Someone is asked to write his birth year, the year of an important event in his life, his age, the number of years since the important event occurred—and then add these four numbers. The mentalist predicts the total, which will usually be the current year multiplied by two.
A version of this force, according to Martin Gardner in his Mathematics, Magic and Mystery, 1956, p. 161, was included by Al Baker in Al Baker's Complete Manuscript, 1923. Stewart James, in commenting on this, reported that the name of the trick in this manuscript was “Thought Foretold” (see The James File, Vol. Two, Allan Slaight, 2002, p. 2212. The Baker manuscript, said by Gardner to be rare, does not appear in the comprehensive Secret Ways of Al Baker, edited by Todd Karr, 2003, but the force does appear there under the reported title "Thought Foretold", p. 749, copied from the notebooks of Eugene Bulson and dated July 1923.
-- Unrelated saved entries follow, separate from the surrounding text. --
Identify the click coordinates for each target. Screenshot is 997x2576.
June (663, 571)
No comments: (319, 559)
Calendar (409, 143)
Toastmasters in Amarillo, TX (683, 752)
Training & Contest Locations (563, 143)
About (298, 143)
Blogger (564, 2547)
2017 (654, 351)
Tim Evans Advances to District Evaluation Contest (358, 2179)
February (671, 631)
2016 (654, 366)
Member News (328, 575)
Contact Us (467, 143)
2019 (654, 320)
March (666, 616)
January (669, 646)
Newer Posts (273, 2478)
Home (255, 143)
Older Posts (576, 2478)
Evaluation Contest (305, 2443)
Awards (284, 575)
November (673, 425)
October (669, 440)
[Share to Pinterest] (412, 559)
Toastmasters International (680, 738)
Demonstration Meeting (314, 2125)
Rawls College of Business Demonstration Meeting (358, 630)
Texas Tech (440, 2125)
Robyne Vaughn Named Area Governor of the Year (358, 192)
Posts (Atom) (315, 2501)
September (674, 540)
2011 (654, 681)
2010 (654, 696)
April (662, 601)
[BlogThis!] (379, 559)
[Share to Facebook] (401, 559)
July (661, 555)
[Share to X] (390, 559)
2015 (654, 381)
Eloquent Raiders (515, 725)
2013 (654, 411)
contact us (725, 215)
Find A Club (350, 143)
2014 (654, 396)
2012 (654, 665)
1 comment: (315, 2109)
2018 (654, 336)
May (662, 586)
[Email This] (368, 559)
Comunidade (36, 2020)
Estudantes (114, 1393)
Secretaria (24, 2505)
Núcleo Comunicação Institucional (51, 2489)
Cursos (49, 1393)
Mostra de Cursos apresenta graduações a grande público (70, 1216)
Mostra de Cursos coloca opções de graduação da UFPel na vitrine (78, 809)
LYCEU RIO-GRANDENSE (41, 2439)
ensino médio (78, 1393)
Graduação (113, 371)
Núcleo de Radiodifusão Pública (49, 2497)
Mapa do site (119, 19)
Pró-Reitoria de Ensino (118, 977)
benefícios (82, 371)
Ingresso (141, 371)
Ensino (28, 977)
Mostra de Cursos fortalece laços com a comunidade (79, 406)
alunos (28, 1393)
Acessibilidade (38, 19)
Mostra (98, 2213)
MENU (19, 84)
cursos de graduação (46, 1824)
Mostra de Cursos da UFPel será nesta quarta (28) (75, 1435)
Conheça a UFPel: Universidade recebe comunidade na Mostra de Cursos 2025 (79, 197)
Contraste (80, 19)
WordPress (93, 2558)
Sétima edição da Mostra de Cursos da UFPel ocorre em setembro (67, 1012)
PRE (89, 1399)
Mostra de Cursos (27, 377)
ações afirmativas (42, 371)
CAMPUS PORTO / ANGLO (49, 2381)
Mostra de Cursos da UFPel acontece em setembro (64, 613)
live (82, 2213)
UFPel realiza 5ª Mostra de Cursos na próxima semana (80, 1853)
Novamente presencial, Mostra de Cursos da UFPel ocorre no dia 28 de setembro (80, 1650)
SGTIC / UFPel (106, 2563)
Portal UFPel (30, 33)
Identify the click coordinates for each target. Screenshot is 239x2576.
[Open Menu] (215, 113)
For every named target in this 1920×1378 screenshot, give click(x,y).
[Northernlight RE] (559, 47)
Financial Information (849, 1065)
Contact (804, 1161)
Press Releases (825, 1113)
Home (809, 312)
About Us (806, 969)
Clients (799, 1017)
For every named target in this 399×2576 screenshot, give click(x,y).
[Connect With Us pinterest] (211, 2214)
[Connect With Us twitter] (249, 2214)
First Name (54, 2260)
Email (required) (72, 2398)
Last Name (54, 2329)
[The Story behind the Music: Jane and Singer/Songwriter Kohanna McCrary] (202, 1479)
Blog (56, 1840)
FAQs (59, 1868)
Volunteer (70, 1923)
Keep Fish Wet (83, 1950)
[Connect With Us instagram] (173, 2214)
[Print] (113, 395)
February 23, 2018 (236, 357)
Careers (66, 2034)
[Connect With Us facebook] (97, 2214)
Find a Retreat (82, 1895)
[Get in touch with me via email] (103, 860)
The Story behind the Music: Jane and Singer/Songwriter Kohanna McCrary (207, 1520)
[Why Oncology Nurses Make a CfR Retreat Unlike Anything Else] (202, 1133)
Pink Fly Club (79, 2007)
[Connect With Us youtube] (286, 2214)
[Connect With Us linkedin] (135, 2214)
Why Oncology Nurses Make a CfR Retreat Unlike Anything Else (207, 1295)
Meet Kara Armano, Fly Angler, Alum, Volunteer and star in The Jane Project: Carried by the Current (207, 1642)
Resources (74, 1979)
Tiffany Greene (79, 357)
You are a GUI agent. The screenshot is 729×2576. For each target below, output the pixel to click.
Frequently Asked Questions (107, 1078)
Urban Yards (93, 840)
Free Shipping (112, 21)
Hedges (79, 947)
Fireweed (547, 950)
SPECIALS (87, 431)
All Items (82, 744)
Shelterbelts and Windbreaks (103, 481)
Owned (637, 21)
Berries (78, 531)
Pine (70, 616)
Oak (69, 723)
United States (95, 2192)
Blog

In Baker's description, he points out that “You can repeat in my method and the answer is different each time…” While not the only possible interpretation, the most likely one suggests that his method built on a preceding handling that always yielded the same total, as is the case with the usual four-figure handling that was recorded after Baker. In Baker's handling, the spectator writes down and sums only three numbers, not four. The absence of the spectator's age in the calculation creates different totals. The use of the spectator's age makes it possible to present the number force as a prediction, whereas Baker's method is presented as a divination. Because his version involves pencil reading, age estimation and a minor mental calculation, it is not automatic, as is the four-figure version of the force. But it is repeatable and resistant to analysis afterward. The question remains, was the four-figure version the basis of Baker's handling, or was it was a simplification of Baker's version?
Two years after Baker's method was made known, the force, in it simple four-figure form was marketed as “Buddhah Prophecy”, by Allan Lambie in The Linking Ring, Vol. 3 No. 3, Sep. 1925, p. 43, as a single-effect manuscript (see James, above). Del-Ardo (Walter G. Magnuson) also marketed it around the same time, calling it “Twentieth Century Prophecy”. Other knockoffs swiftly followed. Robert Nelson released it under the same title used by Del-Ardo, "Twentieth Century Prophecy", n.d.; B. L. Gilbert released it as "Oriental Prophecy", c. 1926; Doc Nixon (William J. Dixon) included it in The Nixon Ghost Manuscript, 1929; etc.
Paul Curry cleverly embellished the presentation of the Date Addition Force in a piece called “Padding” in his booklet Something Borrowed, Something New, 1941, n.p., turning the prediction into a telepathy effect in which it is implied that the mentalist receives each of the spectator's four numbers as well as their total.